Investigative actions

  • Make sure the process is not a scanner that implements its version of the protocol, and that the scanner use is for sanctioned purposes. For example, nmap enumerating SMB.
  • Make sure the process is not a sanctioned security product that creates standalone binaries for its use. For example, Illusive Network honeypots.
  • Investigate the process to see if the high-level language used to implement the application is the source of the alert. Some high-level programming languages provide their protocol implementations. For example, Java uses its Kerberos implementation.
  • Examine the endpoint to see if it is infected with malware. If the parent-child chain of initiating processes has been infiltrated with a malicious replacement, then that replacement could be known malware.
  • Check if this process was running on other endpoints as well.

Variations

Rare Kerberos Traffic from a Process

Synopsis

ATT&CK Tactic

Discovery (TA0007)

ATT&CK Technique

Network Service Discovery (T1046)

Severity

Low

Description

The endpoint had a non-standard process communicating over ports normally used by Kerberos. An attacker might be using malicious tools to move laterally.

Attacker's Goals

  • using a custom protocol implementation that offers malicious functionality
  • Using the well-known Kerberos port with a different protocol to evade detection.
    Either way, the attacker's goal is to gain access to another endpoint on your network.
    The attacker could also be surveying your network by performing service scans over the well-known SMB or Kerberos ports.

Investigative actions

  • Make sure the process is not a scanner that implements its version of the protocol, and that the scanner use is for sanctioned purposes.
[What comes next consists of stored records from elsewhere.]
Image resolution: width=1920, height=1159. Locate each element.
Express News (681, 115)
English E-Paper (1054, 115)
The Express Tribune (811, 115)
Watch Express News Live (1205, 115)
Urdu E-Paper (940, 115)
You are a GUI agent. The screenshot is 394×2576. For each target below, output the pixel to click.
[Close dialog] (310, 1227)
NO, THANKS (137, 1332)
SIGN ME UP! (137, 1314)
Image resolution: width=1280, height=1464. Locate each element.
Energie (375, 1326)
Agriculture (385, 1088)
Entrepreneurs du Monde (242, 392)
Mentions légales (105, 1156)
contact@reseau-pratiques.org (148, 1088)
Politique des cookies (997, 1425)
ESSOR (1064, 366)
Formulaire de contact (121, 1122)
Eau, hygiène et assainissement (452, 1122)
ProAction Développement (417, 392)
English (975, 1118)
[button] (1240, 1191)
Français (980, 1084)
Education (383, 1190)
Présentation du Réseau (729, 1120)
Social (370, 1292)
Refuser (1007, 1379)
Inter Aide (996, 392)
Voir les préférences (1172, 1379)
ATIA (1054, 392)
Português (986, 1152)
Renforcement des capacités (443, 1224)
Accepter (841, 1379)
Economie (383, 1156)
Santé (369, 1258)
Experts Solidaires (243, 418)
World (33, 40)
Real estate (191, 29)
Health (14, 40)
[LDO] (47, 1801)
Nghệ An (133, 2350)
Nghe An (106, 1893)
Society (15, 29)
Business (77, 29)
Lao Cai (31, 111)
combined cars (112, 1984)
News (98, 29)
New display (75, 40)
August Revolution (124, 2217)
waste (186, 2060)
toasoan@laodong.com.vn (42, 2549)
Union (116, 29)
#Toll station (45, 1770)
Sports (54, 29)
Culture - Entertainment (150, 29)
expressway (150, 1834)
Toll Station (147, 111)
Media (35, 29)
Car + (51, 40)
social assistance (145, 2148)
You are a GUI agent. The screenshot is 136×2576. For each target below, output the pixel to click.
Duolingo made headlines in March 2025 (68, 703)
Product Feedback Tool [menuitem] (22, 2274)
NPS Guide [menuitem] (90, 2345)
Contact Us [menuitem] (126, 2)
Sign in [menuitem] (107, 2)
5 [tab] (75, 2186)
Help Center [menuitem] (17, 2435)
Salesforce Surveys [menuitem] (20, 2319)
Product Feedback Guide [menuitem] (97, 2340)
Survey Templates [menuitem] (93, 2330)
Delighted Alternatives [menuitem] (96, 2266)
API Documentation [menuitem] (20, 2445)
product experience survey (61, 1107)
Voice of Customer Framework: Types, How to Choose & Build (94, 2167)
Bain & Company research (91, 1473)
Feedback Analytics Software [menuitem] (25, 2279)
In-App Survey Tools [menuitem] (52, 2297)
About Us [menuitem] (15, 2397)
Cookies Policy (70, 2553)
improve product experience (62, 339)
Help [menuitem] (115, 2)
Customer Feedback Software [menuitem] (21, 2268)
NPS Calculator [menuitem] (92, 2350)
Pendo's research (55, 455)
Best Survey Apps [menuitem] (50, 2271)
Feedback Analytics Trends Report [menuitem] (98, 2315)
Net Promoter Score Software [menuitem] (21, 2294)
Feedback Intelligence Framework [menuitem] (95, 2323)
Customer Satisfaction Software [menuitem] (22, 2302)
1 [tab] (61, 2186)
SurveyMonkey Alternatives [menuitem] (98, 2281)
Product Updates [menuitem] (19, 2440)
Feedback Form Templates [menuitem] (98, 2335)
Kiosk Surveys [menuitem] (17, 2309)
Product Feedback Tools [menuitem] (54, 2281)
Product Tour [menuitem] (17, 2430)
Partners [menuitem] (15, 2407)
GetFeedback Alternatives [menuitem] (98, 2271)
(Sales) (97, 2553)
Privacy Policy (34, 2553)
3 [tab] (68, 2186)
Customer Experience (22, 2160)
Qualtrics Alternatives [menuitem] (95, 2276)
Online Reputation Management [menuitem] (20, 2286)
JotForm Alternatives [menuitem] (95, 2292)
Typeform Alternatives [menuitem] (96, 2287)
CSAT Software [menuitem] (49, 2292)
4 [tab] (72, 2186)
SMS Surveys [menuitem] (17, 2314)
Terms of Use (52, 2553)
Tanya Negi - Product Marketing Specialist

For example, nmap enumerating SMB.
  • Make sure the process is not a sanctioned security product that creates standalone binaries for its use. For example, Illusive Network honeypots.
  • Investigate the process to see if the high-level language used to implement the application is the source of the alert. Some high-level programming languages provide their protocol implementations. For example, Java uses its Kerberos implementation.
  • Examine the endpoint to see if it is infected with malware. If the parent-child chain of initiating processes has been infiltrated with a malicious replacement, then that replacement could be known malware.
  • Check if this process was running on other endpoints as well.